The records:

'''

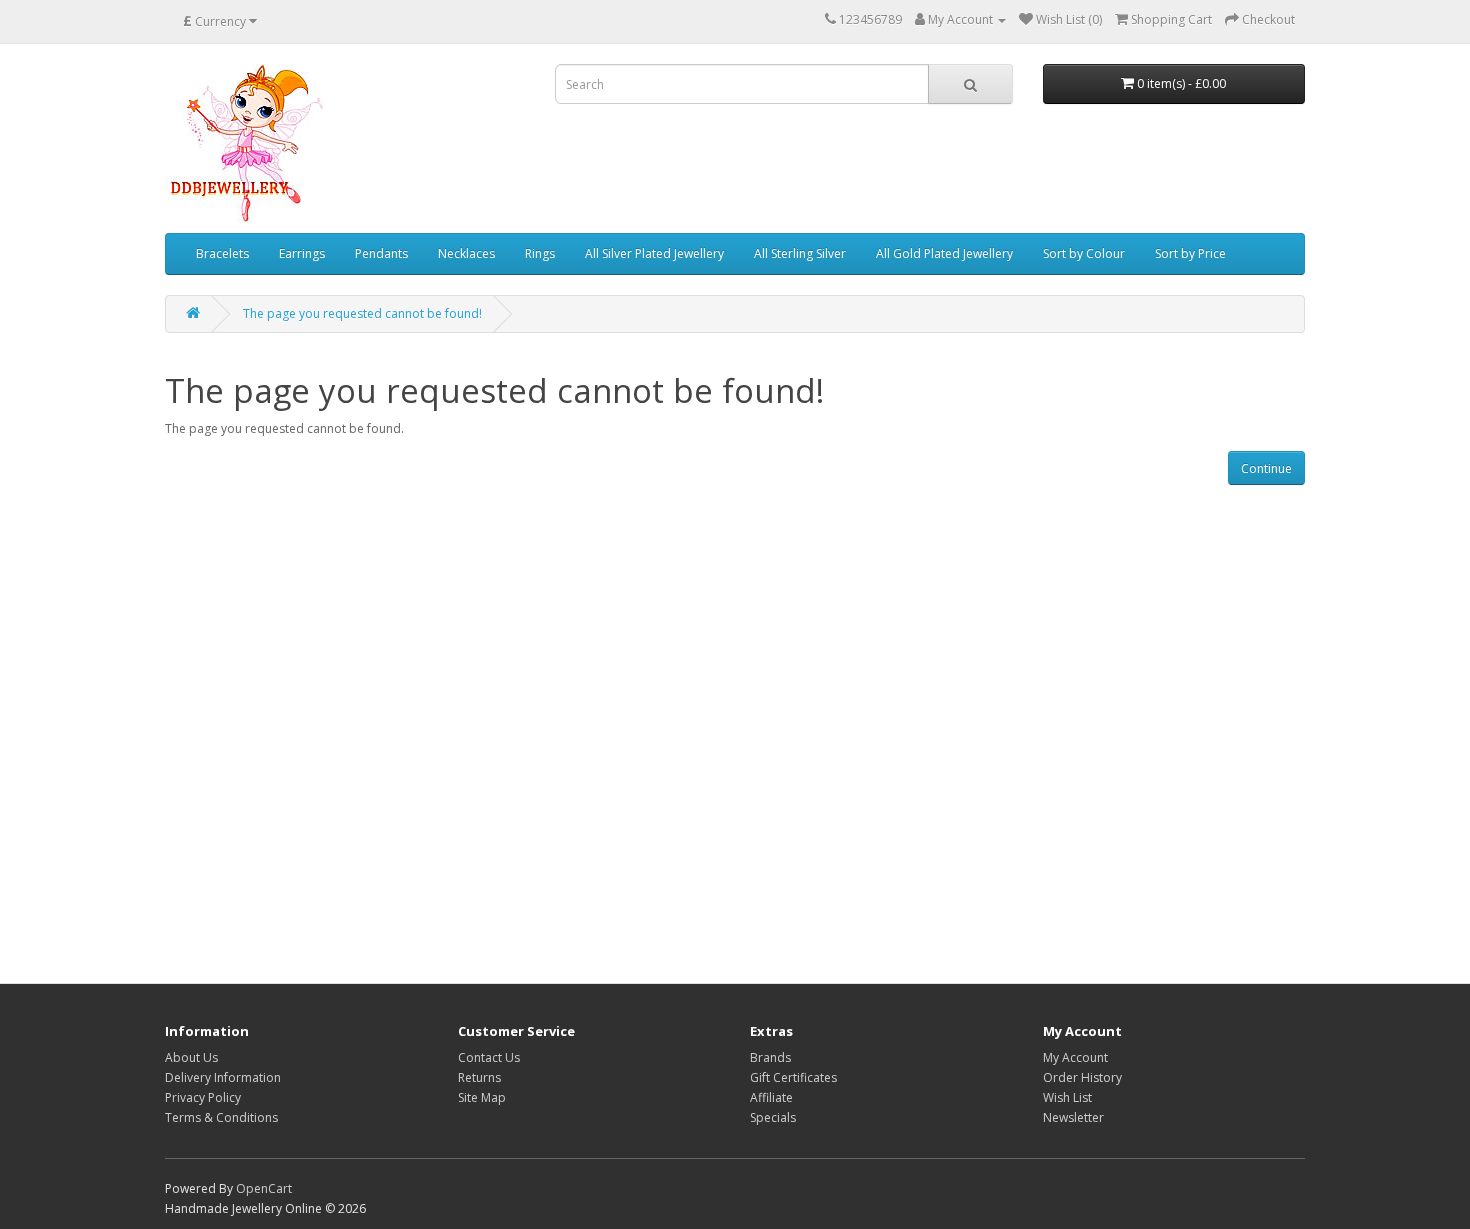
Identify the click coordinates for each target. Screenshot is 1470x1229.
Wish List (1067, 1097)
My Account (1075, 1057)
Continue (1266, 468)
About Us (191, 1057)
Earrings (302, 253)
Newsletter (1073, 1117)
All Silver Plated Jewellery (654, 253)
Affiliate (771, 1097)
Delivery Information (223, 1077)
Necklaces (466, 253)
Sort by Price (1190, 253)
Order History (1082, 1077)
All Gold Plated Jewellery (944, 253)
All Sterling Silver (800, 253)
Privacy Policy (203, 1097)
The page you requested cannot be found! (362, 313)
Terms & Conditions (221, 1117)
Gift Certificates (793, 1077)
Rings (540, 253)
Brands (770, 1057)
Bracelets (222, 253)
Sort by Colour (1084, 253)
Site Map (482, 1097)
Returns (479, 1077)
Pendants (381, 253)
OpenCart (264, 1188)
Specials (773, 1117)
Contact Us (489, 1057)
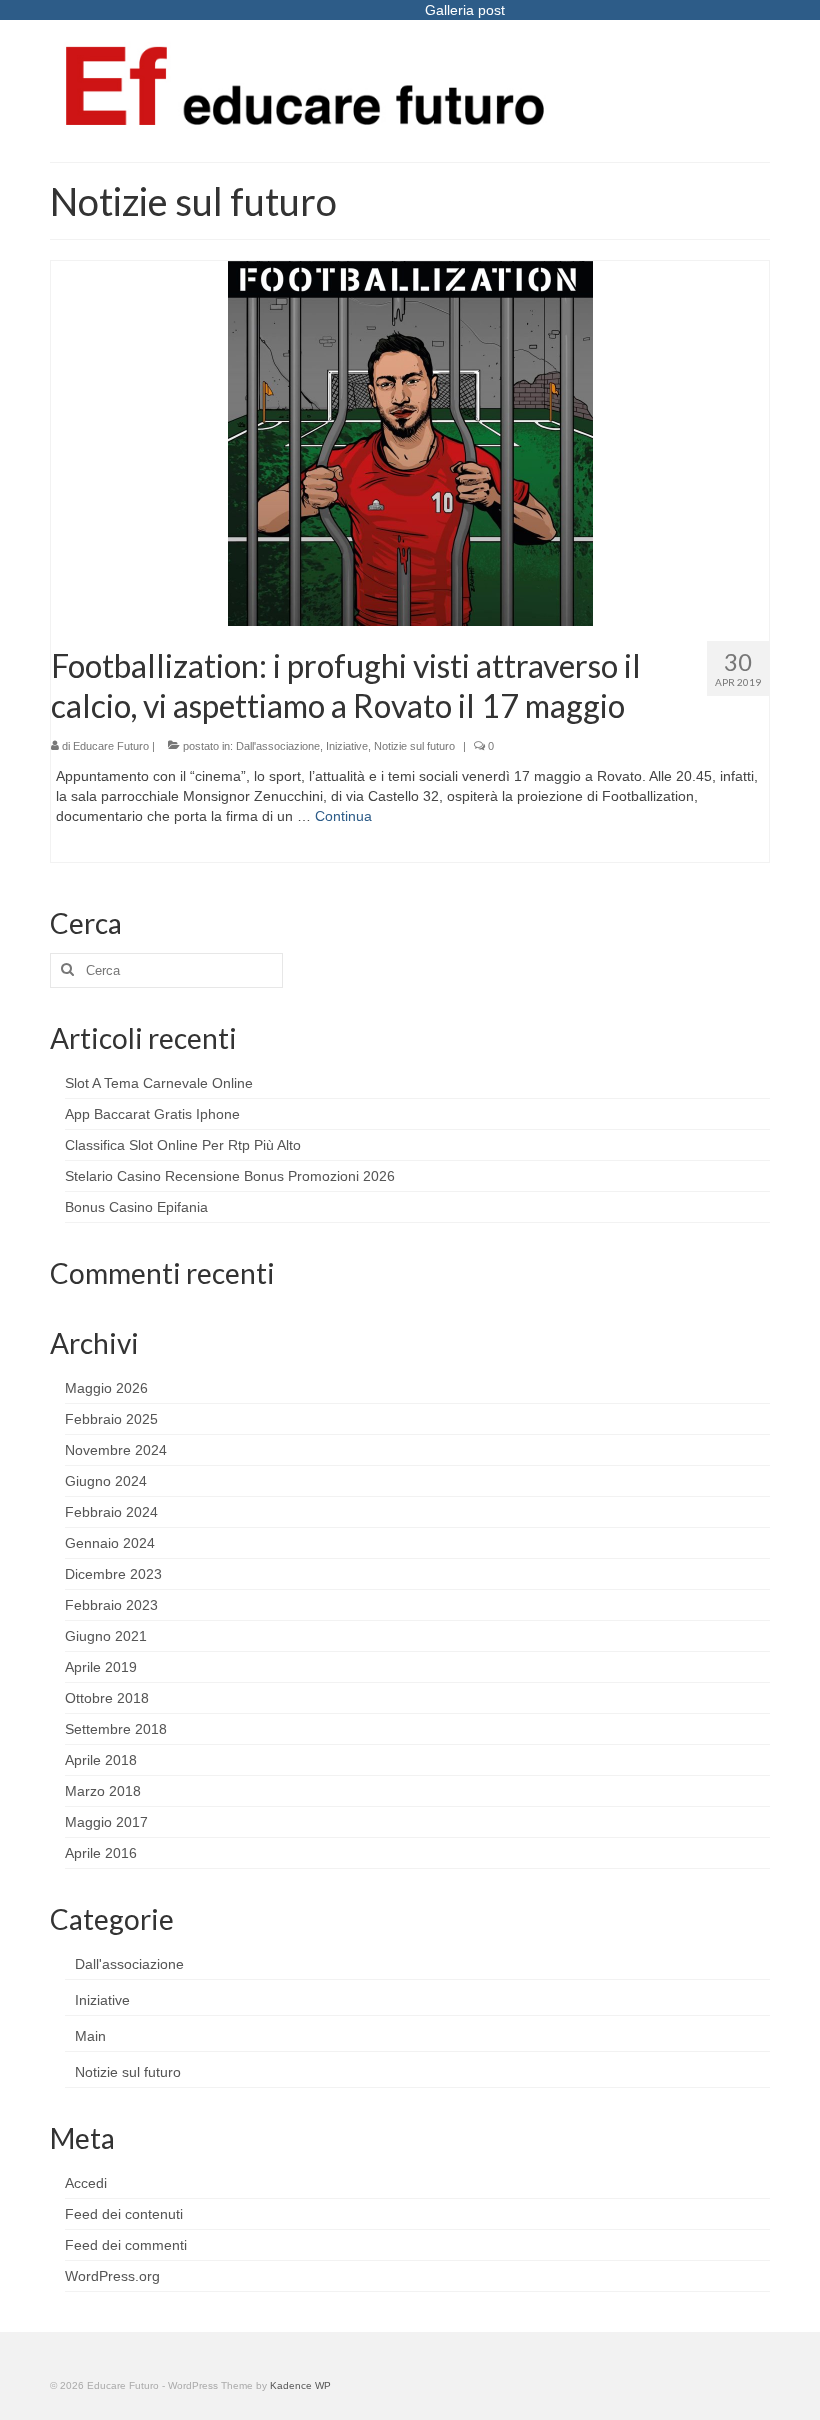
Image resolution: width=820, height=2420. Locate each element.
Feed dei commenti (126, 2245)
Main (90, 2036)
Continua (343, 816)
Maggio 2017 (106, 1822)
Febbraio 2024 (111, 1512)
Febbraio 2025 (111, 1419)
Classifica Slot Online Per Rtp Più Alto (183, 1145)
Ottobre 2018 (107, 1698)
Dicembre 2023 (113, 1574)
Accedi (86, 2183)
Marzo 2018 (103, 1791)
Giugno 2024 (106, 1481)
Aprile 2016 (101, 1853)
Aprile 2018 (101, 1760)
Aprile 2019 (101, 1667)
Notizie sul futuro (414, 746)
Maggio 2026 (106, 1388)
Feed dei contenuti (124, 2214)
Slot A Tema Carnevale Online (159, 1083)
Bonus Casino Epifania (136, 1207)
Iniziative (347, 746)
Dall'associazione (278, 746)
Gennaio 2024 (110, 1543)
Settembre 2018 (116, 1729)
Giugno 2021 (106, 1636)
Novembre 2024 (116, 1450)
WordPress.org (112, 2276)
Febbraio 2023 (111, 1605)
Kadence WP (300, 2385)
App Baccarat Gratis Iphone (152, 1114)
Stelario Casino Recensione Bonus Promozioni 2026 (230, 1176)
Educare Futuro (111, 746)
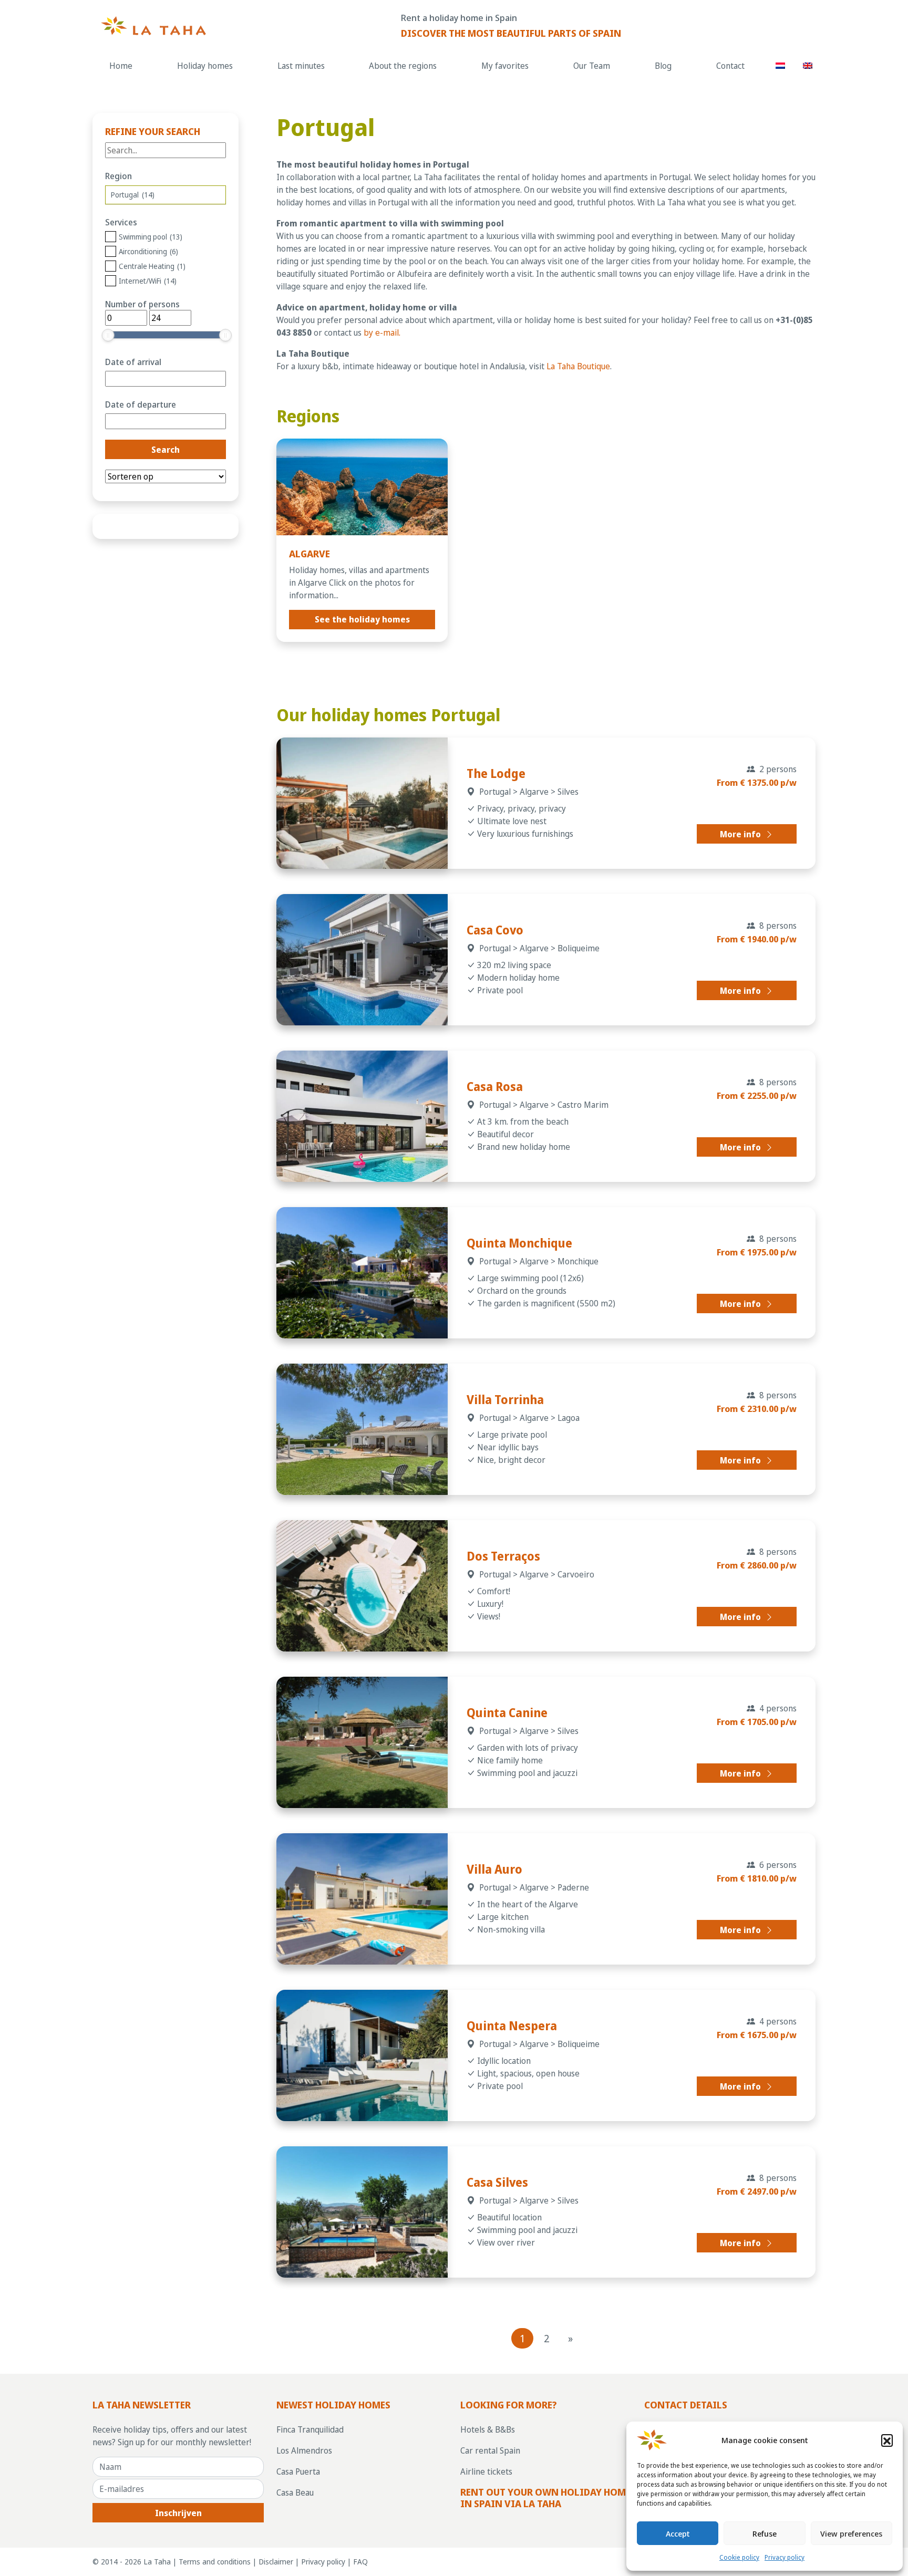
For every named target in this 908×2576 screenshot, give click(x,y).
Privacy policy (784, 2557)
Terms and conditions (215, 2562)
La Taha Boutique (578, 366)
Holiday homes (205, 65)
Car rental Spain (490, 2450)
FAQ (360, 2562)
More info (741, 834)
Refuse (764, 2533)
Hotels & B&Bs (487, 2429)
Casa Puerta (298, 2471)
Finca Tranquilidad (310, 2429)
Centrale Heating (152, 266)
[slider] (108, 335)
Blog (663, 65)
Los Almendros (304, 2450)
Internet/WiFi (148, 281)
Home (120, 65)
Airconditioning (148, 251)
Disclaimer (276, 2562)
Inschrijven (178, 2513)
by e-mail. (382, 332)
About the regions (403, 65)
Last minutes (301, 65)
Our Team (591, 65)
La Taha (157, 2562)
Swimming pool (150, 237)
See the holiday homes (362, 619)
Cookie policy (739, 2557)
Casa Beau (295, 2492)
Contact (730, 65)
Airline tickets (486, 2471)
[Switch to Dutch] (780, 65)
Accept (678, 2533)
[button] (887, 2440)
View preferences (851, 2533)
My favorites (505, 65)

'''

Exercise brief: Give the number, and nothing else, of lines in the listing above that include the word "Jewellery".

Completed exercise: 2